NULL: The Absent Value
Why NULL is not zero, not empty string, and why it breaks the rules you expect.
NULL is the database's way of representing missing or unknown information. It is not zero. It is not an empty string. It is a special marker that says: we do not know what this value is. That semantic distinction has real consequences for how NULL behaves in comparisons, arithmetic, and aggregation, and understanding those consequences is one of the most important things you can do as a SQL writer.
NULL is not equal to anything, including itself
This is the behavior that surprises everyone at first:
SELECT 1 = NULL; -- returns NULL, not true or false
SELECT NULL = NULL; -- returns NULL, not true
The logic, once you accept the premise, is sound. If a value is unknown, you cannot conclude that it equals anything. You do not know what it is. An unknown value might equal 1, or it might not. The result of comparing it to 1 is therefore also unknown, which is NULL.
The practical consequence is that you cannot filter for NULL using =:
-- Returns zero rows, even if many employees have no manager
SELECT * FROM employees WHERE manager_id = NULL;
-- Correct
SELECT * FROM employees WHERE manager_id IS NULL;
SELECT * FROM employees WHERE manager_id IS NOT NULL;
Always use IS NULL and IS NOT NULL. Using = with NULL is not a syntax error; the query just silently returns nothing, which is worse.
NULL propagates through expressions
NULL is infectious. When you include NULL in almost any expression, the result is NULL:
| Expression | Result |
|---|---|
5 + NULL | NULL |
salary * 1.10 (if salary is NULL) | NULL |
| `'hello' | |
NULL AND TRUE | NULL |
NULL OR TRUE | TRUE (exception) |
NULL OR FALSE | NULL |
The OR TRUE exception exists because if one side is definitely true, the overall result is true regardless of the other operand. But AND and arithmetic follow the general rule: NULL in, NULL out.
This means that if a column can be NULL and you are using it in a calculation, the result for those rows will be NULL unless you handle it.
COALESCE: substituting a default
COALESCE returns the first non-NULL value from its argument list. It is the standard way to provide a default when a column might be NULL:
SELECT
name,
COALESCE(commission, 0) AS commission,
salary + COALESCE(commission, 0) AS total_compensation
FROM employees;
If commission is NULL, you get 0. If it has a value, you get that value. This prevents the NULL from propagating into the total_compensation calculation.
COALESCE accepts any number of arguments and returns the first non-NULL one. You can use it for fallback chains: COALESCE(preferred_name, first_name, 'Unknown').

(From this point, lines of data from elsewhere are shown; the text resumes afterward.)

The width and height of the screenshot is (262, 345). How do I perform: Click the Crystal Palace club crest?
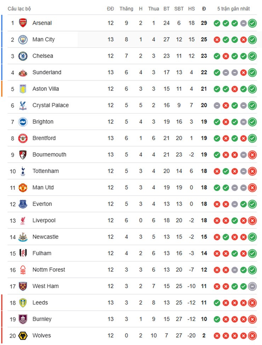(23, 105)
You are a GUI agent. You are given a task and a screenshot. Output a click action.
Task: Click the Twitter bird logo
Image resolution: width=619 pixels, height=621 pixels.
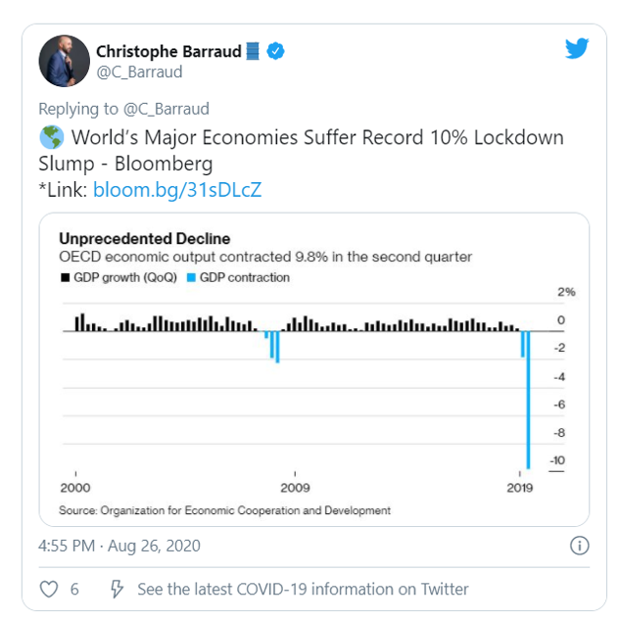tap(577, 50)
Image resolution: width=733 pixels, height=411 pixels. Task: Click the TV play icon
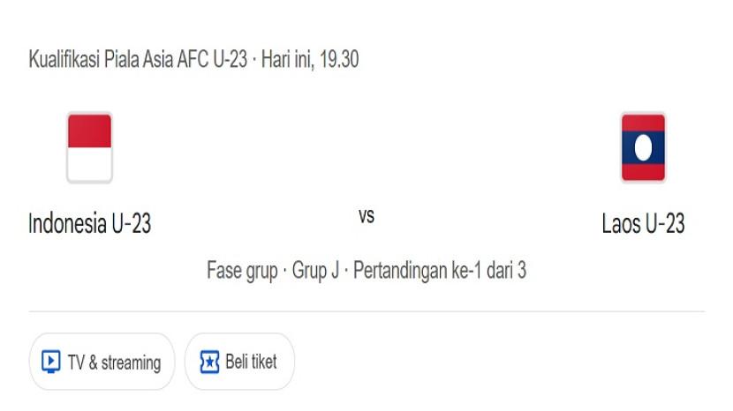[x=51, y=362]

NULL in aggregate functions
Aggregate functions mostly ignore NULL values, with one important exception:
| Function | Behavior with NULL |
|---|---|
COUNT(*) | Counts all rows, including those with NULLs |
COUNT(column) | Counts only non-NULL values in that column |
SUM(column) | Ignores NULLs, sums the rest |
AVG(column) | Ignores NULLs, averages the rest |
MIN / MAX | Ignores NULLs |
The distinction between COUNT(*) and COUNT(column) matters more than most beginners expect:
SELECT
COUNT(*) AS total_employees, -- everyone
COUNT(bonus) AS employees_with_bonus -- only those where bonus is not NULL
FROM employees;
Similarly, AVG(bonus) divides by the number of non-NULL values, not the total number of employees. If you want to treat NULL bonuses as zero, you need to be explicit: AVG(COALESCE(bonus, 0)).
The NOT IN trap
This is the most dangerous NULL behavior in practice. If any value in a NOT IN list is NULL, the entire expression evaluates to NULL, and zero rows are returned.

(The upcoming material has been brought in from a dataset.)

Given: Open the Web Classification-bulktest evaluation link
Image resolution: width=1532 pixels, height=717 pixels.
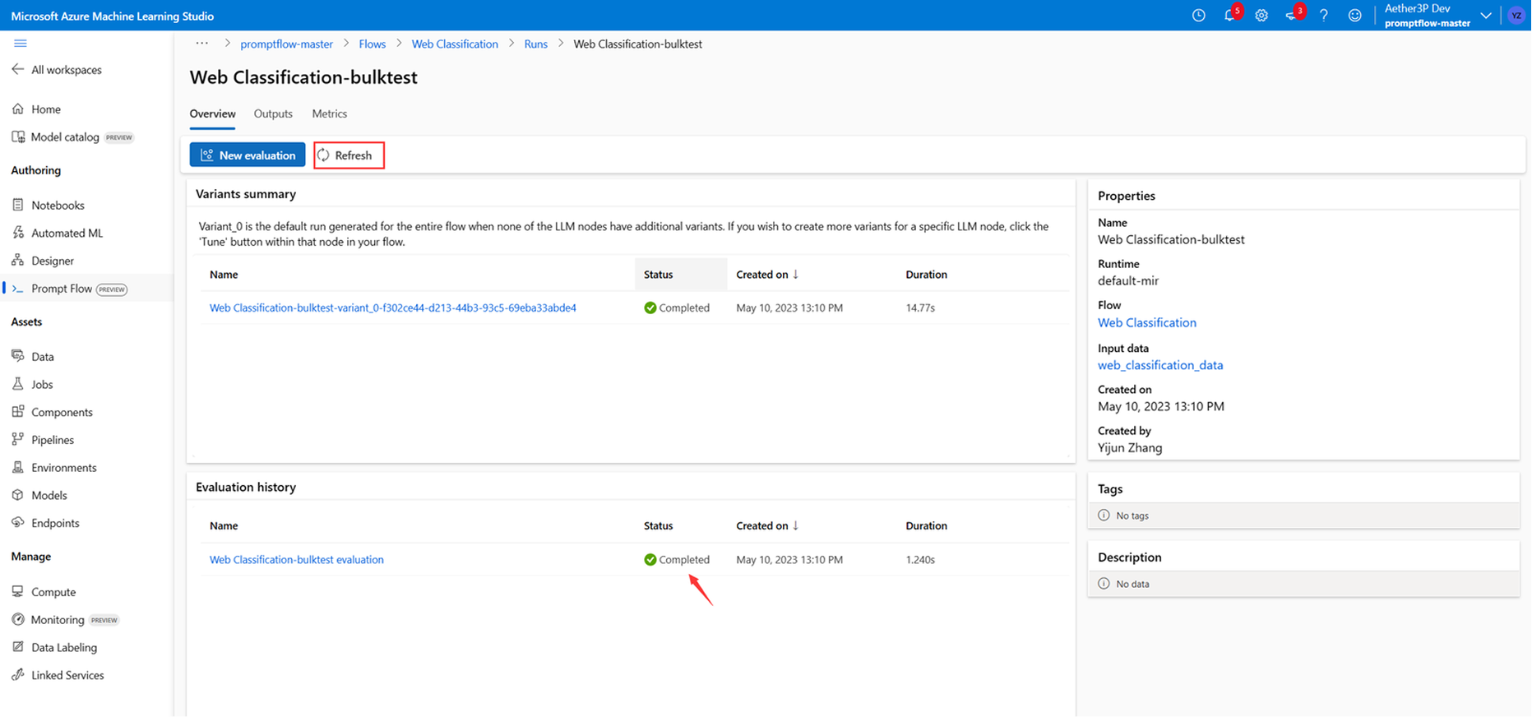Looking at the screenshot, I should pyautogui.click(x=296, y=560).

-- Finds employees who are not managers -- or tries to
SELECT * FROM employees
WHERE id NOT IN (SELECT manager_id FROM employees);
If even one employee has a NULL manager_id (for example, the CEO who has no manager), the subquery returns a list that contains NULL. SQL cannot confirm that id is "not in" a list that contains an unknown value, so every comparison returns NULL, and every row is excluded.

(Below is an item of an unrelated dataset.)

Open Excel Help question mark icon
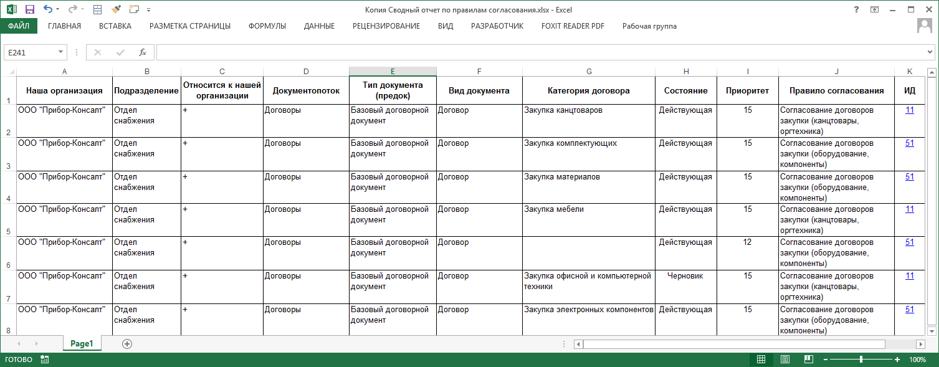 point(857,9)
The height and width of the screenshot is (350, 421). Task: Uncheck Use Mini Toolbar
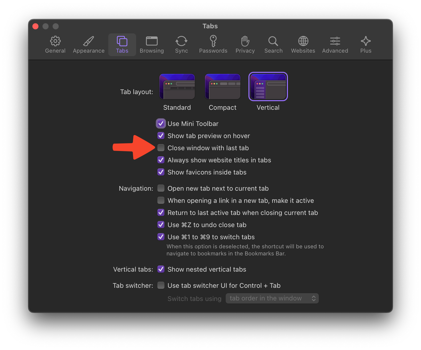(161, 124)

The fix: filter nulls from the subquery.
WHERE id NOT IN (
SELECT manager_id FROM employees
WHERE manager_id IS NOT NULL
)
Alternatively, use NOT EXISTS, which handles NULL correctly by design and is often clearer:
WHERE NOT EXISTS (
SELECT 1 FROM employees mgr
WHERE mgr.manager_id = employees.id
)
Designing for NULL
NULL is not a bug in SQL; it is a deliberate modeling tool. The discipline is to be intentional about which columns can be NULL and what that means in your domain. "No manager" is meaningfully different from "manager not yet recorded," and your schema design should reflect that. The more carefully you define which columns are nullable and why, the less surprising NULL's behavior will feel in practice.